• Kritik an Verkehrslösung und Natureingriffen: Neuer Ärger zu Baugebieten im Norden

Kritik an Verkehrslösung und Natureingriffen : Neuer Ärger zu Baugebieten im Norden

Fahrland - Neuer Ärger in einem Wohngebiet des Wohnungsunternehmens Semmelhaack im schnell wachsenden Stadtteil Fahrland: Das Ortsbeiratsmitglied Stefan Matz fordert nun in einem Antrag für die nächste Sitzung des Gremiums am 4. Juli, dass die im Bebauungsplan „Am Upstallgraben“ als verkehrsberuhigt festgelegten Straßen auch entsprechend gekennzeichnet werden müssten. Nach einer Mitteilung der unteren Straßenverkehrsbehörde an einen Anwohner scheitere die Ausweisung als verkehrsberuhigter Bereich allerdings an der konkreten Umsetzung der Vorgaben des Bebauungsplans durch den Investor – also Semmelhaack.

Die Stadtverwaltung reagierte auf die Kritik von Matz. Eine Stadtsprecherin sagte auf PNN-Anfrage, die Leistungen aus den vertraglichen Verpflichtungen für das Wohngebiet seien noch nicht vollständig erbracht worden, „sodass auch eine Endabnahme noch nicht erfolgt ist“. Die Pflicht liege also noch beim Investor: „Es sind noch einige Arbeiten offen.“

Ähnliche Kritik wie Matz hatte zuletzt auch die vor Ort tätige Bürgerinitiative für mehr Infrastruktur in Fahrland geübt. Denn die Nichtumsetzung der Vorgaben des Bebauungsplans zur Verkehrsberuhigung hätten weitreichende Folgen, so die Initiative. Einerseits fehle es so an einem generellen Verbot des Parkens auf Straßenflächen, andererseits sei die Breite der Fahrbahn wegen der parkenden Autos zu gering, um Rettungskräften eine problemlose Anfahrt zu ermöglichen. „Tatsächlich musste die Freiwillige Feuerwehr Fahrland eine Einsatzübung im Dezember 2017 abbrechen, da sie durch parkende Autos nicht an den geplanten Einsatzort gelangen konnte“, so die Initiative. Das bestätigte die Stadtsprecherin – allerdings sei das unabhängig von der Einstufung der Straße als verkehrsberuhigter Bereich. „Der Appell der Feuerwehr geht daher in Richtung der Autofahrer, die dort unerlaubterweise parken.“

Seit Wochen wird über Bauplanungen in Fahrland gestritten, hatte etwa das Infrastrukturministerium das geplante Vorgehen von Rathaus und Semmelhaack für eine neue Siedlung an der Ketziner Straße vorerst gestoppt – dort muss nun langwierig ein Bebauungsplan ausgearbeitet werden (PNN berichteten).
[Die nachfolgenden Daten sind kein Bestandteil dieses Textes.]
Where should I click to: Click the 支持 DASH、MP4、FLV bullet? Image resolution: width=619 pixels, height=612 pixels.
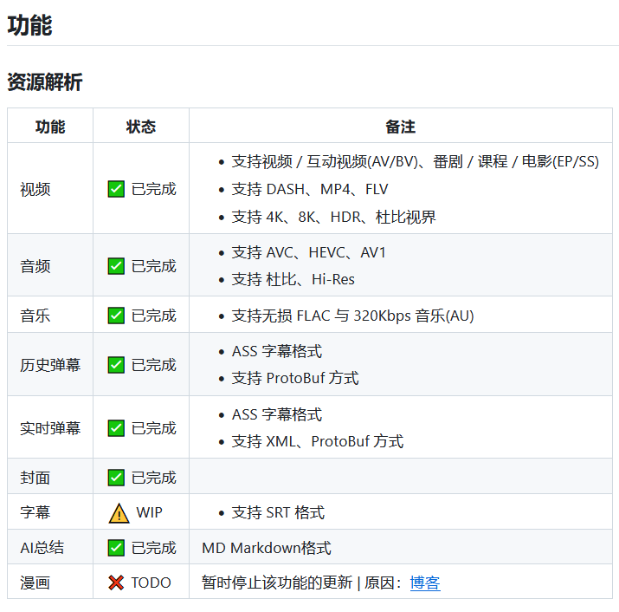pyautogui.click(x=310, y=189)
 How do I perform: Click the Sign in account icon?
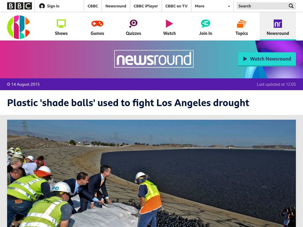pos(42,6)
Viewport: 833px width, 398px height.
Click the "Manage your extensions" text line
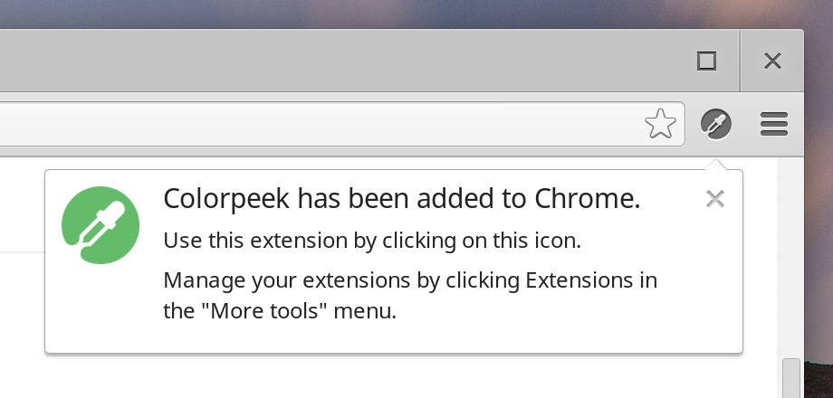click(x=410, y=280)
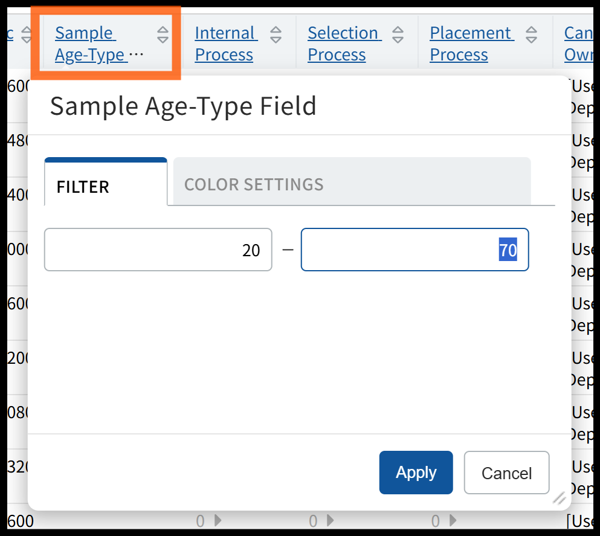Image resolution: width=600 pixels, height=536 pixels.
Task: Open the Placement Process header link
Action: click(471, 44)
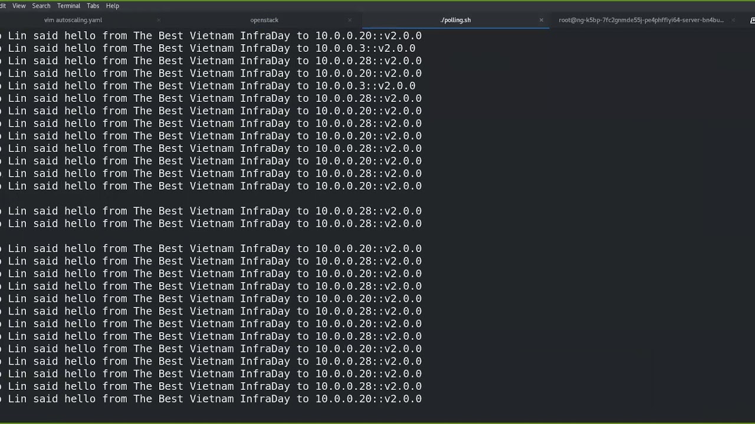
Task: Open the Search menu
Action: tap(41, 6)
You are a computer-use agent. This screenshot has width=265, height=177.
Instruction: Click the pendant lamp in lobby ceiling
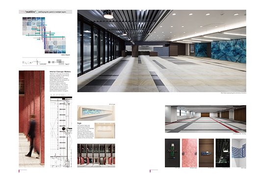point(108,15)
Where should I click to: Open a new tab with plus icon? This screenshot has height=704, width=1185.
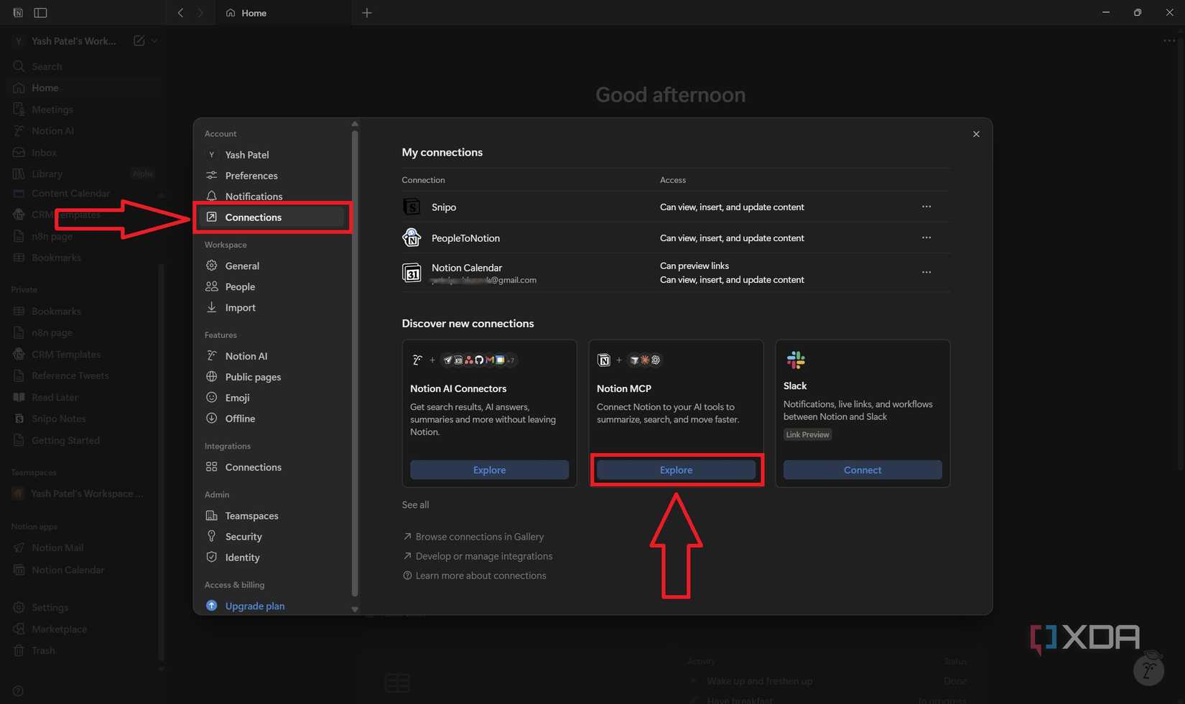point(367,13)
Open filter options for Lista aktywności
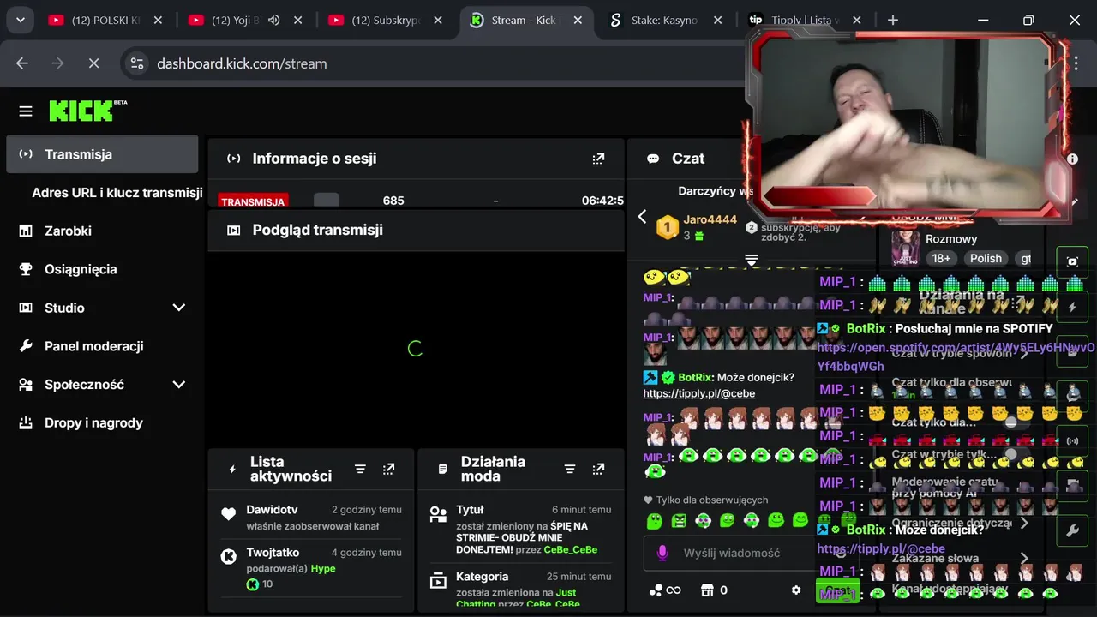This screenshot has height=617, width=1097. click(360, 469)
Auch gegen das von der Investorenfirma Leonwert geplante Wohngebiet Am Friedhof gibt es Protest der Bürgerinitiative. Unterstützung dafür kommt von der parteilosen Oberbürgermeisterkandidatin der Linken, Martina Trauth. So lerne die Stadt „nicht aus ihren Fehlern“ und plane das besagte Neubauviertel ohne sozialen Geschosswohnungsbau, teilte sie am Montag mit. Zudem sei geplant, dass teils jahrzehntelang bewirtschaftete Pachtgärten überbaut werden – „ein massiver Eingriff in die Natur in unmittelbarer Nähe zum Landschaftsschutzgebiet“, wie Trauth kritisierte.